Hello, dear friend, you can consult us at any time if you have any questions, add WeChat: daixieit


DSCI 551 – HW5

(Hadoop and Spark) (Fall 2021)

100 points, Due 11/28, Sunday


SET UP:

Download solution.json, hw5_grade.py, run.sh from blackboard and put it under your homework folder and submit them along with your homework.

Run “chmod 707 run.sh”

This give you a chance to test your answer with TA’s grading script.

1. [50 points] Write a Hadoop MapReduce SQL2MR.java to implement the following SQL query in Hadoop MapReduce on the film table (from Sakila) stored in multiple CSV files: film1.csv and film2.csv. To learn how to compile and run your java file in Hadoop, please refer to the WordCount tutorial. Your program does not need to use a combiner. However, you should think about how to implement one (e.g., being able to write pseudocode describing the input, output, and logic of combiner and related reducer).

SELECT rating, avg(rental_rate)

FROM film

where length >= 60 group by rating

having count(*) >= 160

Note that each line in the csv file has four values: film_id, rental_rate, length, and rating. For example:


1

0.99

86

PG

2

4.99

48

G



Execution format:

hadoop jar hw5.jar SQL2MR input output

where input is a directory storing all the CSV files and output is the directory for storing output from your mapreduce program. Two sample CSV files are provided but note that your program may be tested using additional files with the same format.



Submission:

· SQL2MR.java

· hw5.jar

· q1_screenshot.png: A screenshot showing the output of your program on EC2. For example (from WordCount), name it “q1.png”:




For question 2 and 3 below, you will be using three csv files: film.csv, actor.csv, and film_actor.csv as input. Note that each of these files contains the complete information for the corresponding table (i.e. data are NOT split into multiple files like in question 1). Note also that the files have headers in the first line.



2. [20 points, Spark DataFrame] Write a Spark script using Spark DataFrame functions for each of the following questions. 5 points each question.

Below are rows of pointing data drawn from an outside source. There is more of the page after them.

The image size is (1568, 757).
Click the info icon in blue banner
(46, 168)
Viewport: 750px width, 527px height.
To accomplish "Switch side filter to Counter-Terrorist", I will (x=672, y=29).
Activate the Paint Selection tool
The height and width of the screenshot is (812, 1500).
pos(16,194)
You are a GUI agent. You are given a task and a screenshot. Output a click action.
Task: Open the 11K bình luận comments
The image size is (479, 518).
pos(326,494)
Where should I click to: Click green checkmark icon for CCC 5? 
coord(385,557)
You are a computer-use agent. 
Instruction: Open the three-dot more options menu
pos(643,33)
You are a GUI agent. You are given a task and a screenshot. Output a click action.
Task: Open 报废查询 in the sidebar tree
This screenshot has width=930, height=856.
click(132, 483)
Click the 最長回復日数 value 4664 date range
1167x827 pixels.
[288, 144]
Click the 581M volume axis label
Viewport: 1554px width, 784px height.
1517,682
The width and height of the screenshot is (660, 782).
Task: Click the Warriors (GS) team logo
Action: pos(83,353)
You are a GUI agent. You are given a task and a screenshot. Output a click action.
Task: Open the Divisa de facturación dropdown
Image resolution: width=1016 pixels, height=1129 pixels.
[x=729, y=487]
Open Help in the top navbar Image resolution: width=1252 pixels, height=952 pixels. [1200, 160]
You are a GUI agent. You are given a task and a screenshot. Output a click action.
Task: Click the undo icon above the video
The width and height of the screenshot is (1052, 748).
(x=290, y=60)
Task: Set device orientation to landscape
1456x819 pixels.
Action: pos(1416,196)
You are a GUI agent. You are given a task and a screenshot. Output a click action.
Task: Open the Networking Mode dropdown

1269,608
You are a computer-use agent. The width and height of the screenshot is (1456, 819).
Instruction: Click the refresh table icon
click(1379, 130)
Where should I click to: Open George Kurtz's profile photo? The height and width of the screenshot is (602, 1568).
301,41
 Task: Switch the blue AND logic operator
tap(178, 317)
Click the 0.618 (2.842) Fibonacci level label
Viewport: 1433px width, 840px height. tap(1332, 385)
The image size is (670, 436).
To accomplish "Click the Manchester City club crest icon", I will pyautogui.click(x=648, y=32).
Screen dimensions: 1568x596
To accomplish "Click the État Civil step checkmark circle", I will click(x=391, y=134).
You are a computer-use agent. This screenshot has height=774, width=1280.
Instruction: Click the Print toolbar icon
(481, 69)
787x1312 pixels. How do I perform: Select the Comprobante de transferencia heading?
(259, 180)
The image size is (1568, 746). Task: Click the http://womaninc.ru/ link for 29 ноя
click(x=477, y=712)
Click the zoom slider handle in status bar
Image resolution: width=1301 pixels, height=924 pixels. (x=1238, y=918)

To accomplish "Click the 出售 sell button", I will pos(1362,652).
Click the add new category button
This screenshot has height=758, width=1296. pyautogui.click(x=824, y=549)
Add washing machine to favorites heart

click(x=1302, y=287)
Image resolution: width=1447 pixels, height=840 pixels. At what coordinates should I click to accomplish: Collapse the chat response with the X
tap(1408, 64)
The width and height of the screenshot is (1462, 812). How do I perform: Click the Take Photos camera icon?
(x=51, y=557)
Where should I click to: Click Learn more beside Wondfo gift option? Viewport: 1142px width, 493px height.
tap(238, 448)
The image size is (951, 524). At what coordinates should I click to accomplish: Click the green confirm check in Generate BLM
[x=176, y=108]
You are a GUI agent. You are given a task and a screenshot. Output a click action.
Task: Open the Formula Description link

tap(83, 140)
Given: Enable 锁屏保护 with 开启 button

Execution format: python3 q2_x.py Name all your files q2_x.py

Any typo in column name and order will result in loss of ALL POINT

a) Find out how many films are rated as either 'PG' or ‘PG-13’, use ‘.show()’ to output your result, your columns’ name and order should look EXACTLY like:

|count|

b) Find first and last name of actors who have played in the film 'ANONYMOUS HUMAN’, use ‘.show()’ to output your result, your columns’ name and order should look EXACTLY like:

|first_name|last_name|

c) Find name of actor who has played in the most number of films, use ‘.show()’ to output your result, your columns’ name and order should look EXACTLY like:

|first_name|last_name|

d) Find answer to the SQL query in Question 1: SELECT rating, avg(rental_rate)


FROM film

where length >= 60 group by rating

having count(*) >= 160

use ‘.show()’ to output your result, and round ‘avg_rate’ to 2 decimal with pyspark.sql.functions.round (aka. fc.round)

your columns’ name and order should look EXACTLY like:

|rating|avg_rate|

3. [30 points, Spark RDD]

For each of the subquestion in Question 2 above, write a Spark script using Spark RDD API functions to answer the question. 7.5 points each question.

Execution format: python3 q3_x.py Name all your files q3_x.py

a) output your result with the following template: for count in res:

print(count)



b) output your result with the following template: for first, last in res:

print(first, last)

c) output your result with the following template: for first, last in res:

print(first, last)

d) output your result with the following template (round average to 2 decimal with the template):

for rating, avg in res:

print(rating, "{:.2f}".format(avg))



Submission:



1. Put all files in the same directory and compress it into a zip file. Zip file name format: LASTNAME_FIRSTNAME_HW5.zip

Make sure when the file is unzipped, the folder name is LASTNAME_FIRSTNAME_HW5


2. Your submission folder should contain 19 files and look EXACTLY like, each extra file (-2 pts)




Please understand how TA will run your python scripts for q2 and q3. The TAs will simply run:

./run.sh

Once done, your folder will look EXACTLY like:




Aser all “.res” files are generated, we will run python3 hw5_grade.py

Your folder will look EXACTLY like:


Aser running this command, a score.res file will be generated.

If your column name or order are incorrect, points will be deducted as mentioned before.

You can test your files with the given grading script before you submit them, but please make sure to delete all the .res files before compressing the folder and making your submission.

If you change a single byte in hw5_grade.py, run.sh or solution.json, 50 pts will be deducted.